* Task *
Convert the entries below into a numbered list, skipping any blank lines and leaving the pictures out of your answer.

* Records for processing *
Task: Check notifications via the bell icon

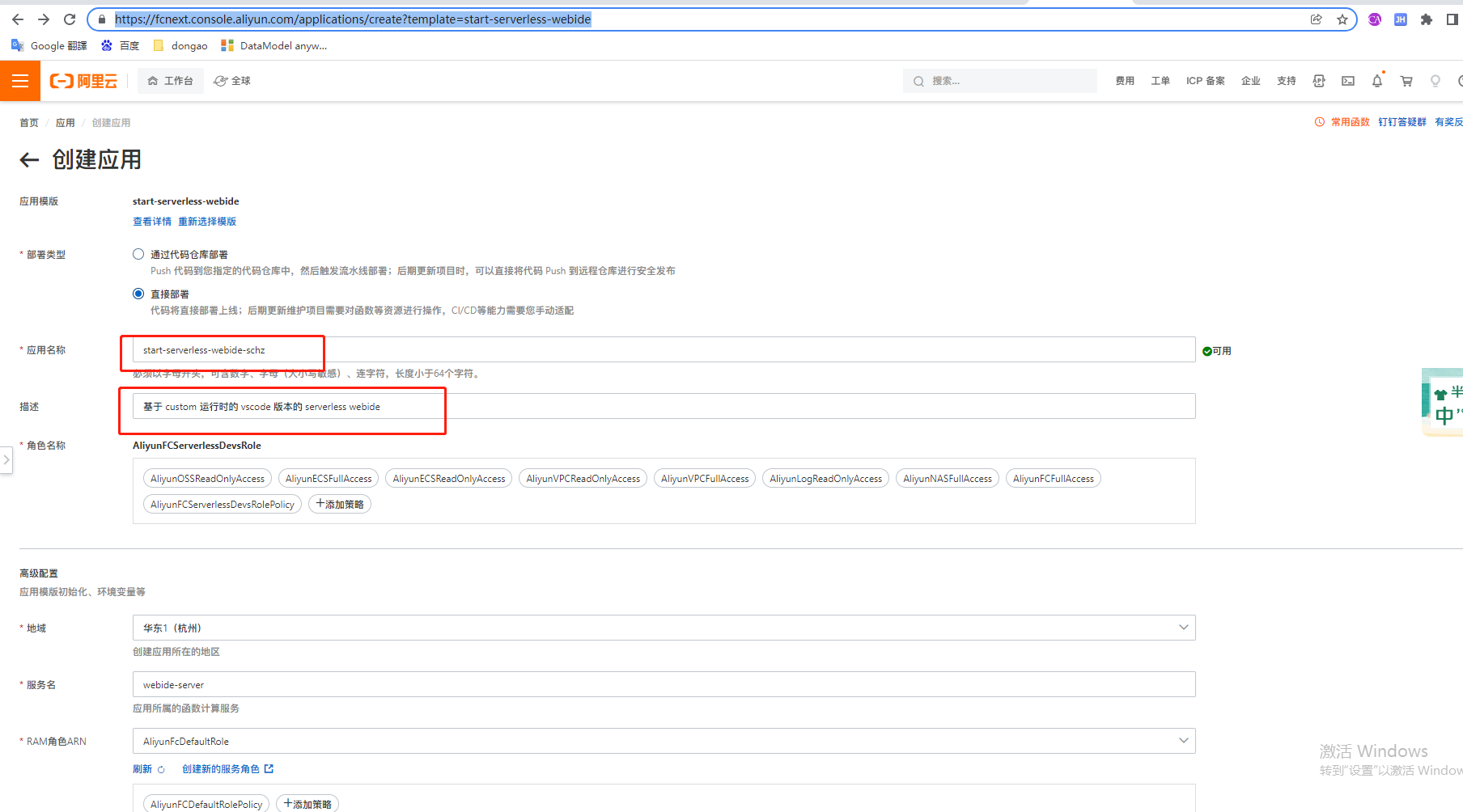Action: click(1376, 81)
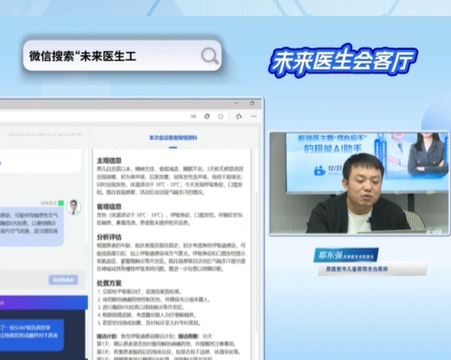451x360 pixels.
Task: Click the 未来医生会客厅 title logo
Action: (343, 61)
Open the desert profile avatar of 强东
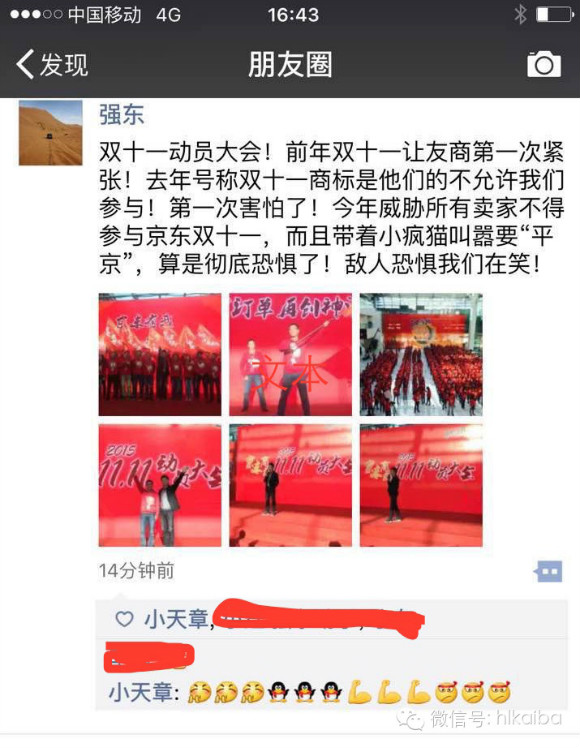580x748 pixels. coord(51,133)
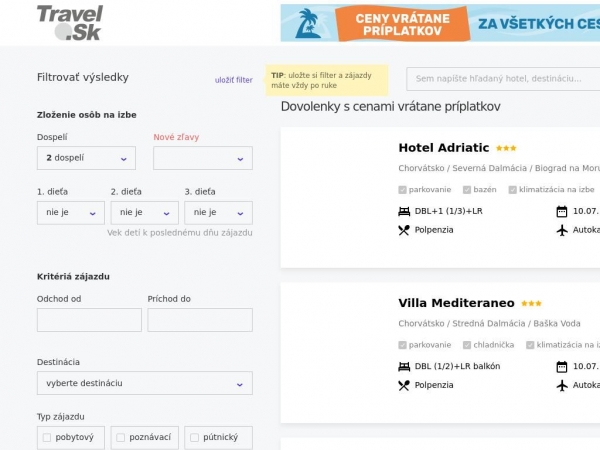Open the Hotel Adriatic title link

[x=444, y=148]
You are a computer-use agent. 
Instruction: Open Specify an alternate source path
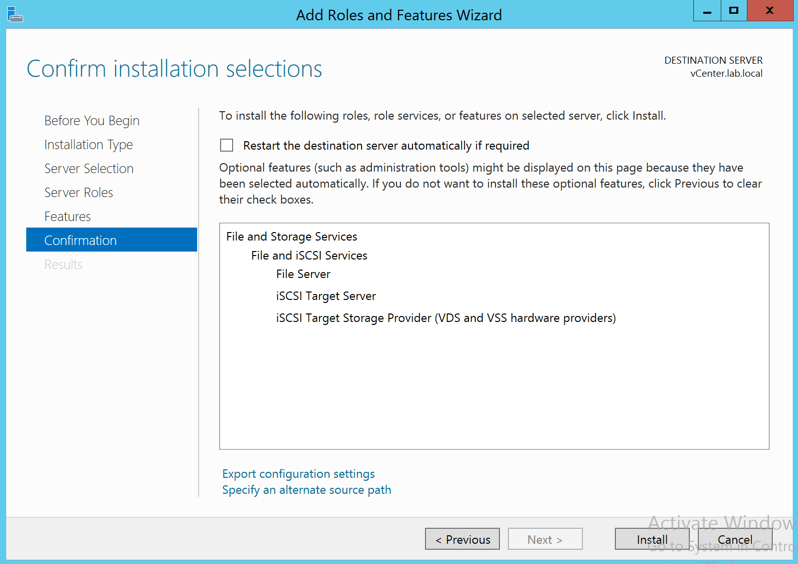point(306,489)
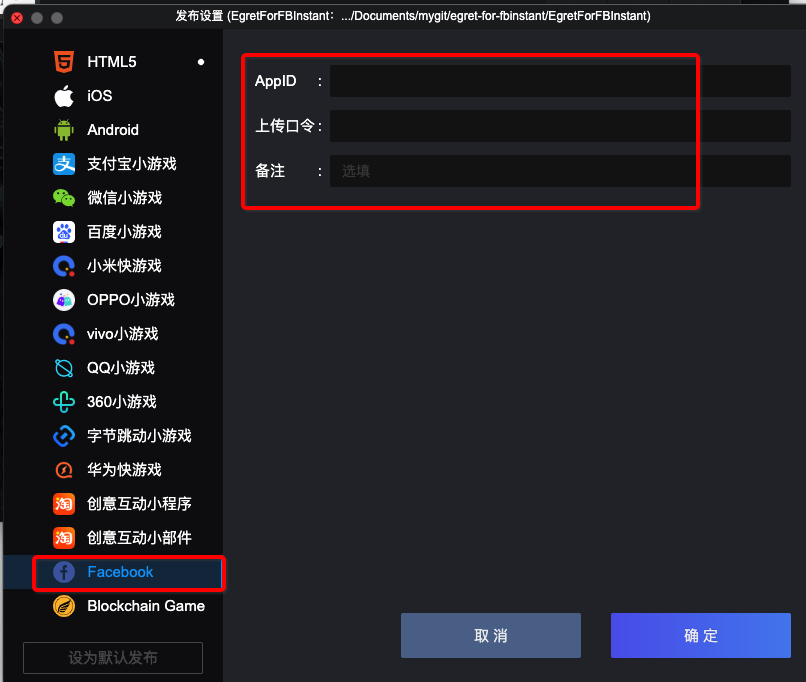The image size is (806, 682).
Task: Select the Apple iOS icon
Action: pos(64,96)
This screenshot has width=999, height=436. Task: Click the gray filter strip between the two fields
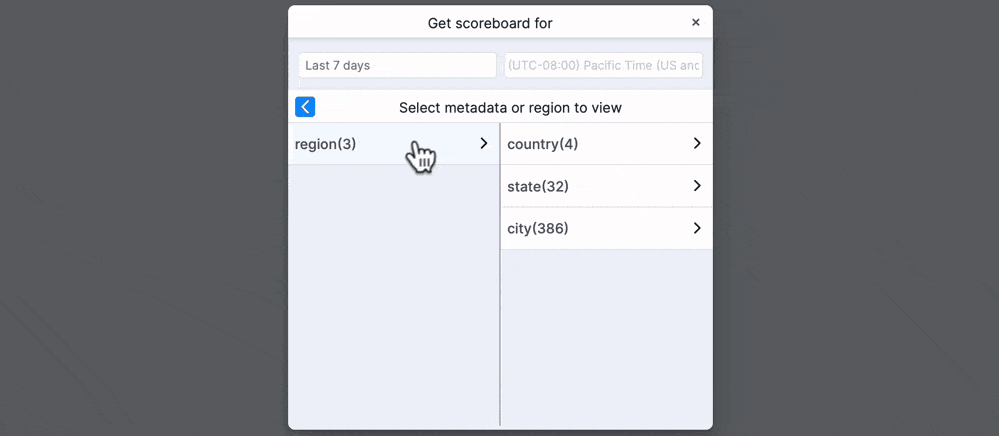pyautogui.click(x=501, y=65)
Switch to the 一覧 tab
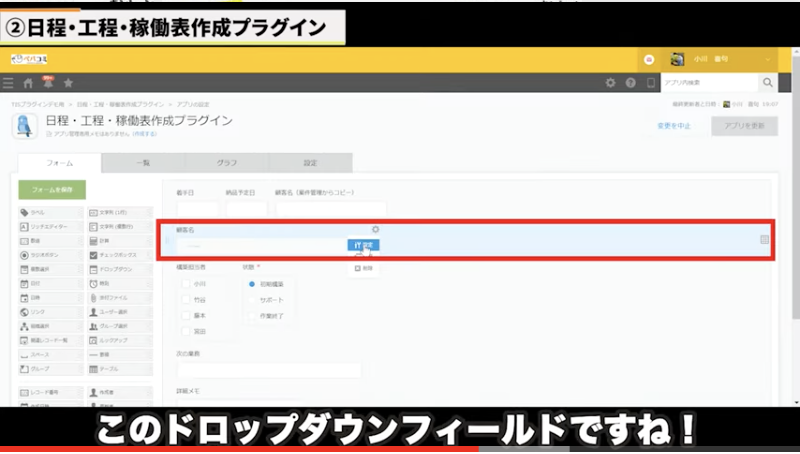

* The result *
1. Task: Check notifications via the bell icon
2. Action: click(1376, 81)
3. 451x360 pixels.
4. Task: Click the 未来医生会客厅 title logo
5. Action: (343, 61)
6. Open the desert profile avatar of 强东
7. 580x748 pixels. coord(51,133)
8. Open the Hotel Adriatic title link
9. [x=444, y=148]
10. You are a computer-use agent. 
11. Instruction: Open Specify an alternate source path
12. point(306,489)
13. The image size is (806, 682).
14. Task: Select the Apple iOS icon
15. Action: pos(64,96)
16. This screenshot has width=999, height=436. Task: Click the gray filter strip between the two fields
17. pyautogui.click(x=501, y=65)
18. Switch to the 一覧 tab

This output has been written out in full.